Dataset items
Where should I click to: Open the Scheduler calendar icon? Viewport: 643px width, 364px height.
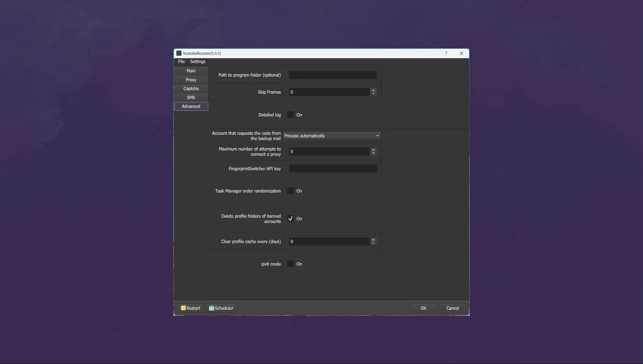pyautogui.click(x=211, y=308)
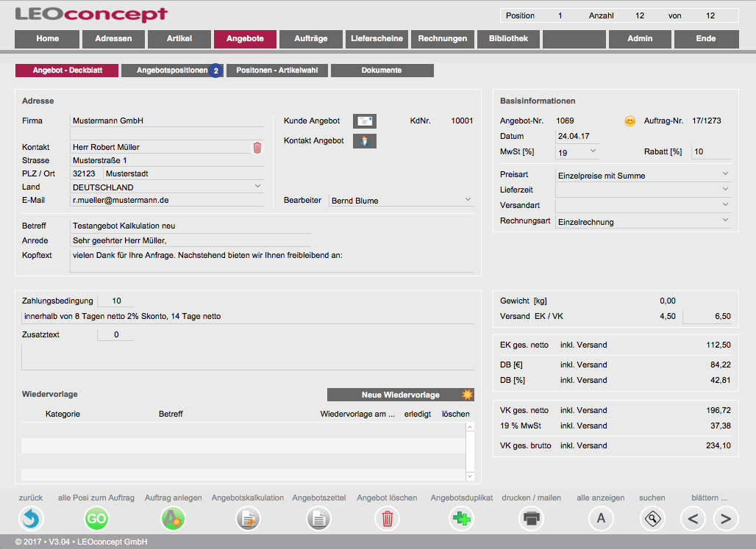Click the Kunde Angebot card icon
The width and height of the screenshot is (756, 549).
tap(364, 121)
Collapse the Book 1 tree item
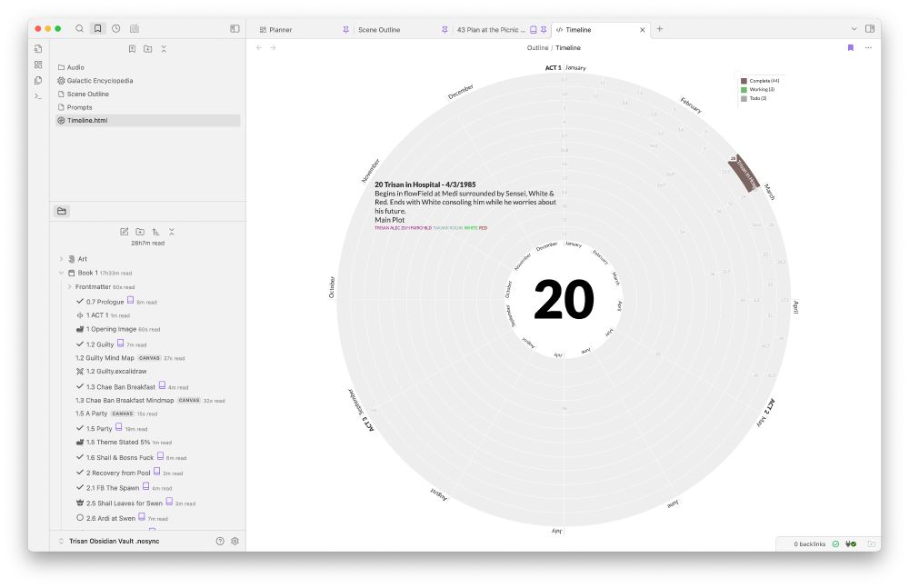 point(61,272)
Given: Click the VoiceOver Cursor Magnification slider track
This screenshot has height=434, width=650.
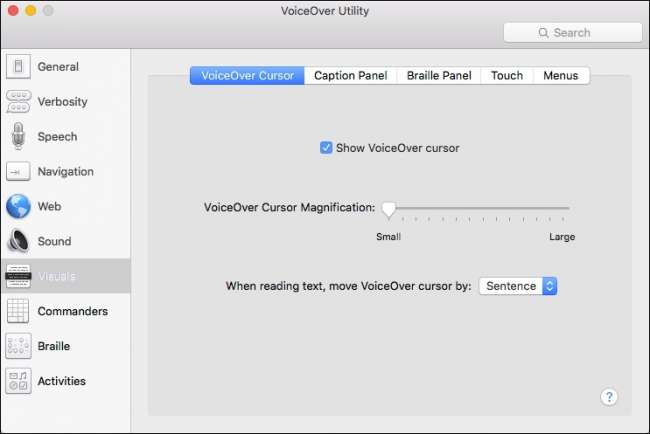Looking at the screenshot, I should pyautogui.click(x=478, y=208).
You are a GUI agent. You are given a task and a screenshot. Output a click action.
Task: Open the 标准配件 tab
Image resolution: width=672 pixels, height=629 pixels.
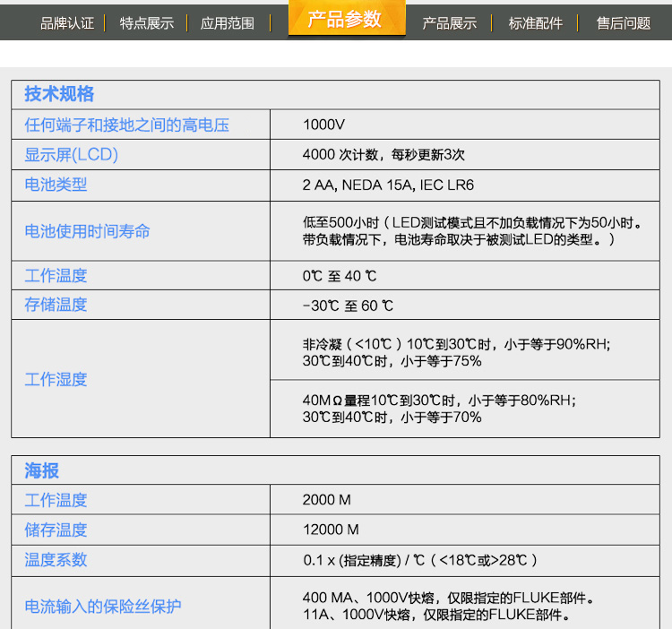[x=536, y=23]
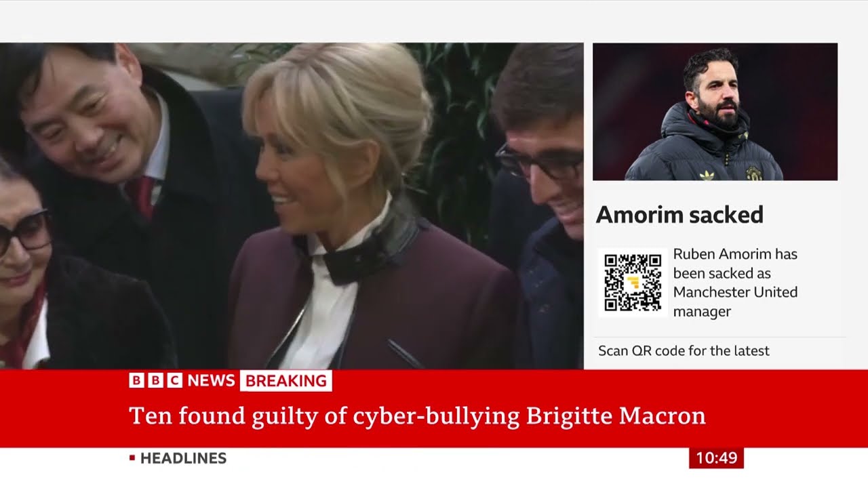Click the Adidas logo on jacket
Screen dimensions: 868x488
click(707, 175)
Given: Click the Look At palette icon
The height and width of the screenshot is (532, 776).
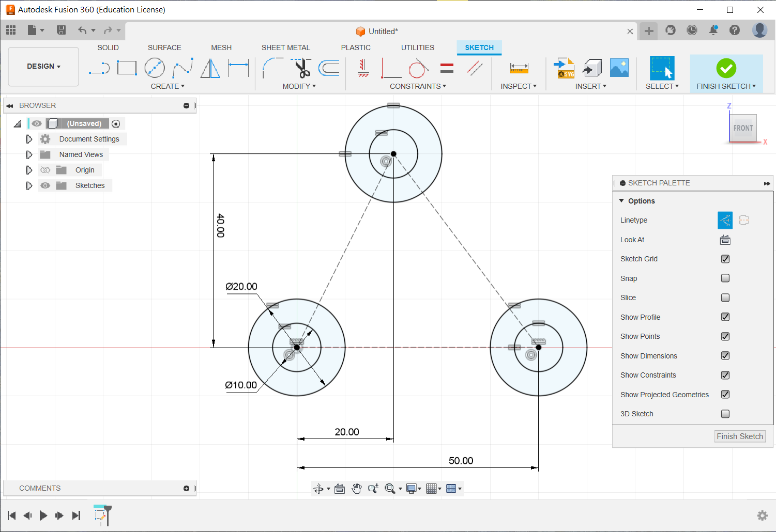Looking at the screenshot, I should tap(725, 240).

▶ **What this task involves**
Your task is to return every entry exactly as it was written, with the pictures removed.

▶ **Answer to the problem**
Where should I click to: Open the Scheduler calendar icon? Viewport: 643px width, 364px height.
pyautogui.click(x=211, y=308)
Click the Kunde Angebot card icon
The width and height of the screenshot is (756, 549).
tap(364, 121)
Collapse the Book 1 tree item
 point(61,272)
Given: Click the VoiceOver Cursor Magnification slider track
This screenshot has height=434, width=650.
Looking at the screenshot, I should pyautogui.click(x=478, y=208).
You are a GUI agent. You are given a task and a screenshot. Output a click action.
Task: Open the 标准配件 tab
Image resolution: width=672 pixels, height=629 pixels.
[x=536, y=23]
Click the Adidas logo on jacket
Screen dimensions: 868x488
click(707, 175)
Given: Click the Look At palette icon
The height and width of the screenshot is (532, 776).
Looking at the screenshot, I should tap(725, 240).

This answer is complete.